The Amazing Spider-Man e l’abuso dei reboot

Di Roberta Tocchio

Sebbene già nota negli anni Ottanta e Novanta del secolo scorso, negli anni Duemila la pratica del reboot è divenuta molto in voga, fino a portare all’abuso. Con questo termine vengono indicati nell’industria cinematografica quei prodotti che puntano a ridare slancio a storie e personaggi con un’opera di svecchiamento tematico ed estetico.

In un’epoca di crisi dell’industria cinematografica come quella che stiamo vivendo, è un’operazione dettata più che altro dal profitto: il reboot garantisce di solito un buon ritorno economico perché sfrutta un elemento di richiamo, che sia la storia, il personaggio o il nome del regista. Una formula che si adatta soprattutto al genere horror e a quello che viene definito “fumettone”, ovvero quei film che traggono ispirazione da comics, soprattutto a stelle e strisce. Il primo fu il “Batman” di Tim Burton nel 1989, l’ultimo (in attesa dell’ultimo capitolo della saga di Nolan) è nelle sale dal 4 luglio: “The Amazing Spider-Man” è un reboot molto particolare, perchè riscrive la saga originaria a soli dieci anni dal suo inizio e cinque dall’ultimo capitolo.

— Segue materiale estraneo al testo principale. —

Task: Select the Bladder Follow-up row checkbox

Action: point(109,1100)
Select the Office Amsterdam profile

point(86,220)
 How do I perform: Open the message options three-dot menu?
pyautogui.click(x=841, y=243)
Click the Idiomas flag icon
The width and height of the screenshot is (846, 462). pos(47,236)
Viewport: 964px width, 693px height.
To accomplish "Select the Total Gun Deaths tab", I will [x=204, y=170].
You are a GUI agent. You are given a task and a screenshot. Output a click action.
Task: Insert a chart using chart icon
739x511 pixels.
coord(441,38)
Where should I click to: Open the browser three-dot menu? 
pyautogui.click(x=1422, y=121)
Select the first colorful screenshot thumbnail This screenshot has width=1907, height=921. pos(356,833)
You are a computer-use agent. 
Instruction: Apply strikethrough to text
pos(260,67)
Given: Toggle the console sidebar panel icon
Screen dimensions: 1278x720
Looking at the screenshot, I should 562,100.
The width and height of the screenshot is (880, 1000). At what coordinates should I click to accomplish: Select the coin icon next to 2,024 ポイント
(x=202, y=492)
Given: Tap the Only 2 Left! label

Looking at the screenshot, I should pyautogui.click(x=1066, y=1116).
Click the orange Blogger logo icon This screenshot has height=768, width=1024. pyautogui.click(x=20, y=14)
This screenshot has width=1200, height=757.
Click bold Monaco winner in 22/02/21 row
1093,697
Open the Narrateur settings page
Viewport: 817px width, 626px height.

Il film di Mark Webb si concentra soprattutto sui personaggi, riscrivendone parzialmente il look e la personalità, oltre a spostare indietro le lancette di un paio di anni rispetto al primo capitolo di Sam Raimi. Grazie ad un buon cast il film non delude le aspettative, anche se stenta a tenere il passo della versione originale.